A basic re-build is still cheaper of course and may be the right answer for my situation. At least I would pick up some power with a slightly bigger cam and the addition of the Hooker Headers. Perhaps 35 hp and 70 lbs ft torque?
Thanks again to everyone who responds as I need to hear the "real world" experiences you have had.
Gotta go to work now.
Regards, Mark
Easter Saturday, my local track. A guy tows a mid-'70s Vette to the strip. It's a bone-stock ZZ502, headers & side-pipes, THM400 with an 'on-sale' converter, 3.90 gears & 28" M&H slicks.
He goes 12.03 @ 112 on his only run; he shells the rear on his 2nd launch! I helped the guy (a stranger) load his Vette; it idled very nicely, and the needle on his tach was set at 5300 RPM.
I detected no 'whiff' of race-gas coming out his pipes, and the car, while not 'cherry', wasn't cut-up or butchered in any way at all (amazing what 567 ft/lb of torque'll do for ya!).
With stock LS1s running mid-13s, and stock ZO6s running mid-12s, a ZZ502-equipped C3 would train-length either of these (and, arguably, LOOK BETTER doing it)!
Will it get 25+ MPG highway?

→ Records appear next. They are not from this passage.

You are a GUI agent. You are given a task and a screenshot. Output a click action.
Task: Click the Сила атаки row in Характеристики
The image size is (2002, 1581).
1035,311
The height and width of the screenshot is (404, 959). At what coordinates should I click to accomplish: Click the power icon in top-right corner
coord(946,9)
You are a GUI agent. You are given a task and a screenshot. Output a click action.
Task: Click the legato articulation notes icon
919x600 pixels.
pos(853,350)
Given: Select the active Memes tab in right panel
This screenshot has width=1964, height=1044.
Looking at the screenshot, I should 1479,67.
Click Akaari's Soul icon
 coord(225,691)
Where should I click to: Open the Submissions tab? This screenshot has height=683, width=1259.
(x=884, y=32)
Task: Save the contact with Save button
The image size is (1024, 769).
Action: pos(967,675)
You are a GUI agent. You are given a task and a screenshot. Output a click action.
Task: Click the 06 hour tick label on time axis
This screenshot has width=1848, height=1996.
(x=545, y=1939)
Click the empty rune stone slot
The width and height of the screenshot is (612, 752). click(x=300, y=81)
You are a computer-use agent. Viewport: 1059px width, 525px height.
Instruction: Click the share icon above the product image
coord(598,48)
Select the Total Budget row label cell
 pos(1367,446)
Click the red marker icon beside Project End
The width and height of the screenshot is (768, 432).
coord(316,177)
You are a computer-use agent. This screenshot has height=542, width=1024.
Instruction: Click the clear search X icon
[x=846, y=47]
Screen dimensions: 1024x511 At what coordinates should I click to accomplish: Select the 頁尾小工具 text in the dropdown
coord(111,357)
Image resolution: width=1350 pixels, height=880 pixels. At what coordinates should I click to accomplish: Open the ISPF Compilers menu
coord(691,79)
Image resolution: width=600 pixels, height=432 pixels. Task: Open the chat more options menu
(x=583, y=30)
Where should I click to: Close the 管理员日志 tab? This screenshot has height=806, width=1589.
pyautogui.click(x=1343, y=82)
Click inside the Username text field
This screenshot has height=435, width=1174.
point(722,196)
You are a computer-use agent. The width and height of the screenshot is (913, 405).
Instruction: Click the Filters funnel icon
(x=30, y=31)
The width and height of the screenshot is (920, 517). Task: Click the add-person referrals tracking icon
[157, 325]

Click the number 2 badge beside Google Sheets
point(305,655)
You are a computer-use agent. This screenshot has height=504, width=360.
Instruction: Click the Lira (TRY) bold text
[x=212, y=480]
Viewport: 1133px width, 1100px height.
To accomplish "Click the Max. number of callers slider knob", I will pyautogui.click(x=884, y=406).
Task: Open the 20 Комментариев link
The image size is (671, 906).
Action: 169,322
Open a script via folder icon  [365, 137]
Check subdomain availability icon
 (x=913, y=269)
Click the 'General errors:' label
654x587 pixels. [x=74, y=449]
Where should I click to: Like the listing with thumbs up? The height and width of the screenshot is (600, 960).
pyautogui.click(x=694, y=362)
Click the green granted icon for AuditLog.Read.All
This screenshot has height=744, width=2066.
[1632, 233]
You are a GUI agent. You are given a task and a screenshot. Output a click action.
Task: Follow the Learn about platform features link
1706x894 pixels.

Would it have the 'creature-comforts' of a C5?
Can it handle a winding road like it's current brethern? Does it cost $50,000?
NO!!!
Does it provide the basis (aluminum heads, 540" capacity) for future, high-horsepower (600+) applications? Can you build this type of power with 'off-the-shelf' parts, in your own garage? Will the 'WOW-potential' of it's sheer size (as John Force used to say) "scare the other guys"? Will it blow the doors off of stock, new Corvettes (and Z28s, T/As, Rustangs, and 'rice')?
Hell, yeah!!!
How's THAT for 'real world'?
:thumbs:
It was time for me to exit, and I was following a line of cars, so, being too lazy to downshift, I just left it in 5th, and thought I will downshift when the vette starts to bog, well, I'm going up the hill, not missing a beat, and tach is at 1000. Half way up the hill, the light is still green, so I thought I better step on it, and I did, and the vette just took off, in 5th gear, accelerated like there was no tomorrow, did not skip a beat. Now, if there is a loss of torque using 2.125" tubes, you will never convince me, not in my lifetime.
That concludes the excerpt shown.